== STORED ROWS

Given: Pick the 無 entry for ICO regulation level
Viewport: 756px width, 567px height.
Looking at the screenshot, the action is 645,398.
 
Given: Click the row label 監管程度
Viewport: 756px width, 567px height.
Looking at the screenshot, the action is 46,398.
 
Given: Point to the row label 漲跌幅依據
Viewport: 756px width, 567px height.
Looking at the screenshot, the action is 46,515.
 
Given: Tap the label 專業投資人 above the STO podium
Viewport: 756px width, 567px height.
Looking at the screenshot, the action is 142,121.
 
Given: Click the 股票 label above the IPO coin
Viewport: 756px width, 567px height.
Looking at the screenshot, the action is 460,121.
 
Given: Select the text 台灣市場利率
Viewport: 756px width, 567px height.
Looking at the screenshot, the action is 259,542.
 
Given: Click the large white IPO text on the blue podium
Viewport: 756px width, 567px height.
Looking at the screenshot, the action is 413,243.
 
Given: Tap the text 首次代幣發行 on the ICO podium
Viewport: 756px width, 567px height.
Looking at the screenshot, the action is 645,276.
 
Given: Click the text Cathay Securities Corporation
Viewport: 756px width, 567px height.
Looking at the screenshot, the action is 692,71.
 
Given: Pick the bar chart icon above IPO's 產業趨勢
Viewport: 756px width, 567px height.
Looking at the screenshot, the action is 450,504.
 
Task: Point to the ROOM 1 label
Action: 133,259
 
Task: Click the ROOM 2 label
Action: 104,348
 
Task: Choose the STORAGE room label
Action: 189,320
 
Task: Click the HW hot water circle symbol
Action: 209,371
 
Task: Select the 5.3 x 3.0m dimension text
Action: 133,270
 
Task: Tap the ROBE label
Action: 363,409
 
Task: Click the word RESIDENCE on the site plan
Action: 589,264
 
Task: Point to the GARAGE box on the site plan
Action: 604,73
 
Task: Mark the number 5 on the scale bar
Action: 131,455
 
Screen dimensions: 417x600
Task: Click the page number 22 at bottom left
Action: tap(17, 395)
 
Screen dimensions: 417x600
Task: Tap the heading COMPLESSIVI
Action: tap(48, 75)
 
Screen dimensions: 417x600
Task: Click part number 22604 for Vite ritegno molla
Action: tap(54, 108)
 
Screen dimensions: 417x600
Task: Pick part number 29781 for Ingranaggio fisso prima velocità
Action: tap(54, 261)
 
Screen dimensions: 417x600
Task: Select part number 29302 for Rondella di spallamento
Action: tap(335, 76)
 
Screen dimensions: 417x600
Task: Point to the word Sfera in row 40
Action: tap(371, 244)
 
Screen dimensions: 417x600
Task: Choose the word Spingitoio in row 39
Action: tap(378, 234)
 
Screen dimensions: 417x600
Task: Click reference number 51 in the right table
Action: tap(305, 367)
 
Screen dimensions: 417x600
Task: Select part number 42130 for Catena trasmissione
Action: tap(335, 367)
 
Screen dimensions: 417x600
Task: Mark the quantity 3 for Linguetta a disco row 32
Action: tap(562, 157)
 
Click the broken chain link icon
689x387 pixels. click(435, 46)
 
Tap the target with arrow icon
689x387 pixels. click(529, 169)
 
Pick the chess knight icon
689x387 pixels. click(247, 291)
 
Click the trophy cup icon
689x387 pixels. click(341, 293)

====

* [OBJECTIVE]:
Rewrite the lines from the one that contains "Task: Click the ROOM 2 label" through the one that contains "Action: tap(562, 157)", changing "part number" to "item number" and keeping everything else the same.

* [RESPONSE TO THIS TASK]:
Task: Click the ROOM 2 label
Action: 104,348
 
Task: Choose the STORAGE room label
Action: 189,320
 
Task: Click the HW hot water circle symbol
Action: 209,371
 
Task: Select the 5.3 x 3.0m dimension text
Action: 133,270
 
Task: Tap the ROBE label
Action: 363,409
 
Task: Click the word RESIDENCE on the site plan
Action: 589,264
 
Task: Point to the GARAGE box on the site plan
Action: 604,73
 
Task: Mark the number 5 on the scale bar
Action: 131,455
 
Screen dimensions: 417x600
Task: Click the page number 22 at bottom left
Action: tap(17, 395)
 
Screen dimensions: 417x600
Task: Tap the heading COMPLESSIVI
Action: tap(48, 75)
 
Screen dimensions: 417x600
Task: Click item number 22604 for Vite ritegno molla
Action: tap(54, 108)
 
Screen dimensions: 417x600
Task: Pick item number 29781 for Ingranaggio fisso prima velocità
Action: tap(54, 261)
 
Screen dimensions: 417x600
Task: Select item number 29302 for Rondella di spallamento
Action: tap(335, 76)
 
Screen dimensions: 417x600
Task: Point to the word Sfera in row 40
Action: tap(371, 244)
 
Screen dimensions: 417x600
Task: Choose the word Spingitoio in row 39
Action: tap(378, 234)
 
Screen dimensions: 417x600
Task: Click reference number 51 in the right table
Action: tap(305, 367)
 
Screen dimensions: 417x600
Task: Select item number 42130 for Catena trasmissione
Action: tap(335, 367)
 
Screen dimensions: 417x600
Task: Mark the quantity 3 for Linguetta a disco row 32
Action: tap(562, 157)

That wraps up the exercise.